Re: [boost] UTF-8 conversion etc.

19 Feb 2008

      Phil Endecott wrote:
...
Felipe Magno de Almeida wrote:
...
On Fri, Feb 15, 2008 at 3:54 PM, Phil Endecott wrote:
...
This week I
 have been writing some UTF-8 encoding and decoding and
 Unicode<->iso8859 conversion algorithms.  They seem to be faster than
 the libc implementations which is satisfying especially as I haven't
 even started on the serious optimisations yet.  This will be part of
 the strings-tagged-with-character-sets stuff that I have described
 before.  Anyone interested?
Sure. Though I'm most interested in all charset conversions. But the
most usual is enough to speed up my application *a lot*.
Thanks to everyone who expressed an interest.
I will attempt to have some sort of documentation and code available in 
the next few days.  Pester me if I don't produce anything.
OK, the code is here:
   http://svn.chezphil.org/libpbe/trunk/include/charset/

and there are some very basic docs here:
   http://svn.chezphil.org/libpbe/trunk/doc/charsets/
(Have a look at intro.txt for the feature list.)

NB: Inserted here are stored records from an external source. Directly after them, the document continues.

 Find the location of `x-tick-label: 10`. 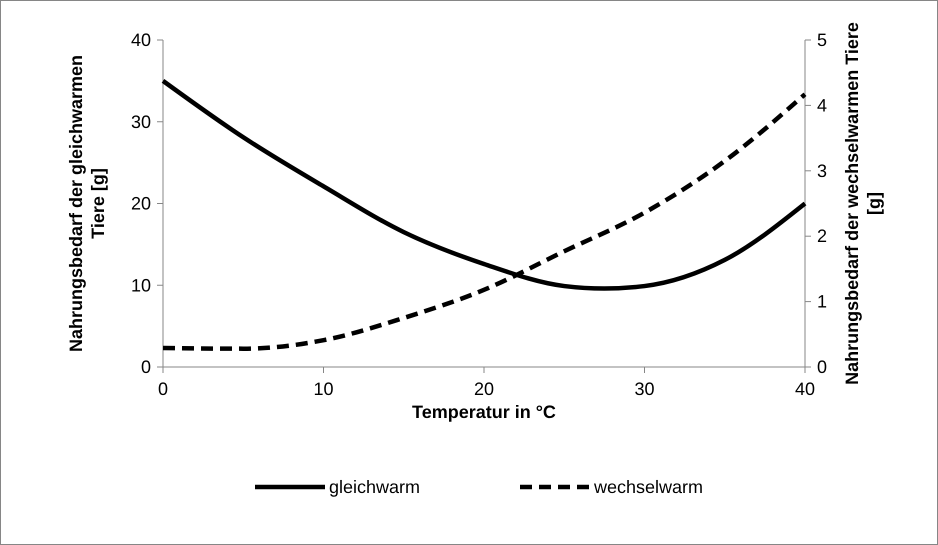

x-tick-label: 10 is located at coordinates (324, 389).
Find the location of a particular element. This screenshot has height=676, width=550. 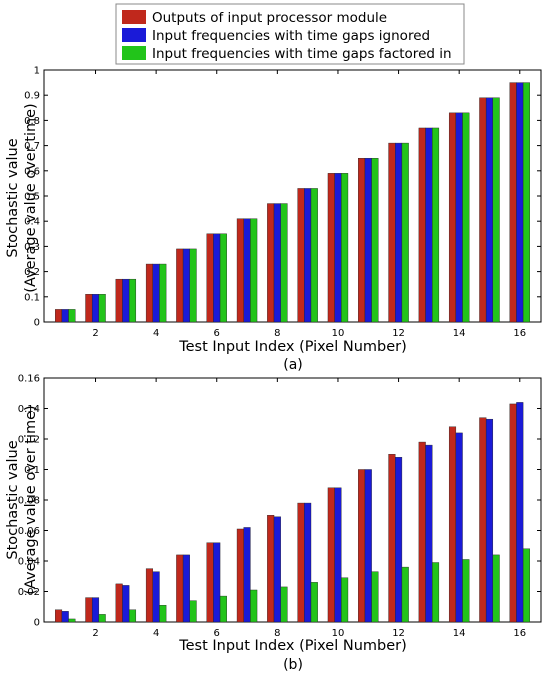

chart-b-ytick-label: 0.06 is located at coordinates (29, 532).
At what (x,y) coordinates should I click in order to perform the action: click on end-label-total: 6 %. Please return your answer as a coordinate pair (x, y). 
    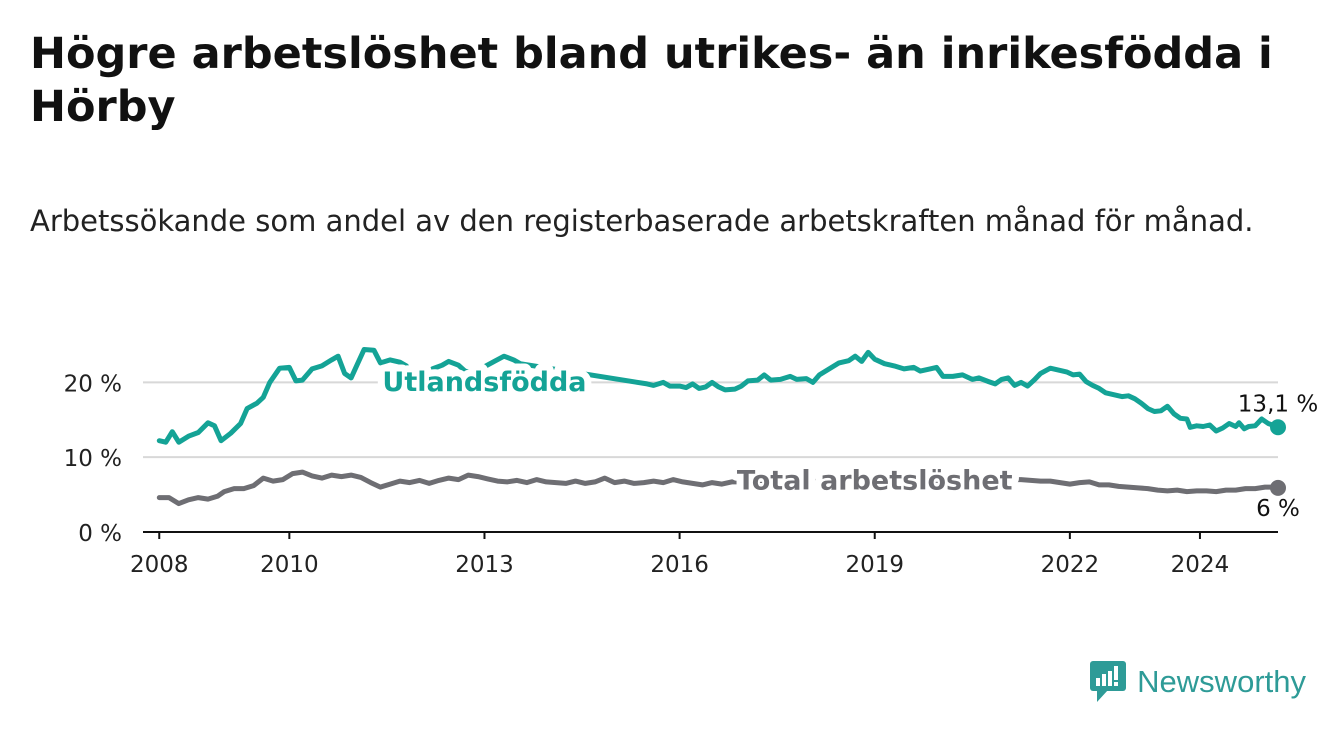
    Looking at the image, I should click on (1278, 509).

This code is not yet Boostified (namespaces, directory layout etc.)
Most of it compiles but it has hardly been exercised at all.
The functionality includes conversion between UTF-8, UCS-2, UCS-4, 
ASCII and ISO-8859-*.

Things I'd appreciate feedback on:
- What should the cs_string look like?  Basically everywhere that 
std::string uses an integer position I have the choice of a character 
position, a unit position, or an iterator - or not providing that function.
- What character sets are people interested in using (a) at the "edges" 
of their programs, and (b) in the "core"?

Regards,  Phil.